C. Supplemental oxygen is supplied to maintain the PaO2 >55 mm Hg. The Surfactant, Positive Pressure, and Oxygenation Randomized Trial (SUP-PORT) of low (85% to 89%) versus high (91% to 95%) SpO2 targets in infants <28 weeks’ gestation revealed a higher mortality rate and no reduction in BPD rate (physiologic definition) in the low SpO2 group, although severe ROP was less frequent in survivors. One approach for infants who receive supplemental oxygen is to target SpO2 at 92% to 95% with alarm limits at 84% to 96%. Another is to adjust the target saturations according to gestational age or PMA (Table 34.1). Oximeter alarm limits may be set 0% to 2% outside the appropriate target range.
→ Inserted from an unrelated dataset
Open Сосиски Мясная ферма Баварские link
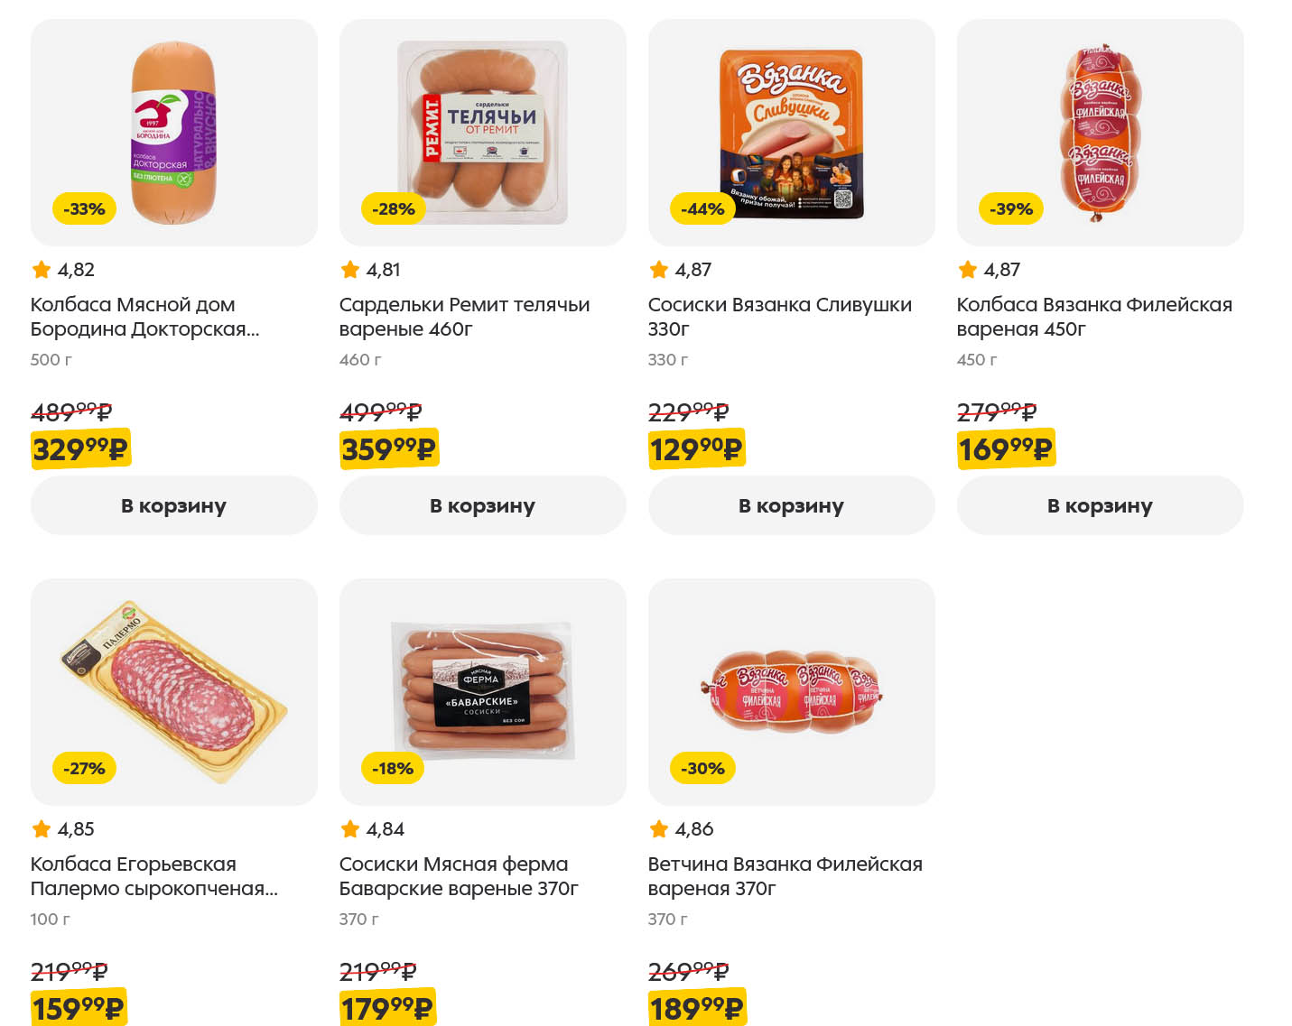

When end-expiratory pressure is no longer needed and FiO2 is <0.3, we supply O2 by nasal cannula (NC). We use a flow meter that is accurate at low rates and gradually decrease the flow of 100% O2 while maintaining the appropriate SpO2. Alternatively, flow can be decreased to the lowest marking on the flow meter as tolerated, and then O2 concentration can be decreased. Estimates of the actual concentration of O2 delivered to the lungs by NC at different flows of 100% O2 have been generated by hypopharyngeal measurements (see Fig. 34.1). Once the infant remains stable on a low flow rate, we attempt a trial of withdrawal of NC support with close monitoring of O2 saturation to determine if continued O2 supplementation is required. In general, SpO2 should remain >90% during sleep, feedings, and active periods before supplemental O2 is discontinued. An “oxygen challenge test” can be performed at 36 weeks’ PMA to confirm whether an infant requires supplemental oxygen to maintain SpO2 >90% and thus meets the physiologic definition of BPD.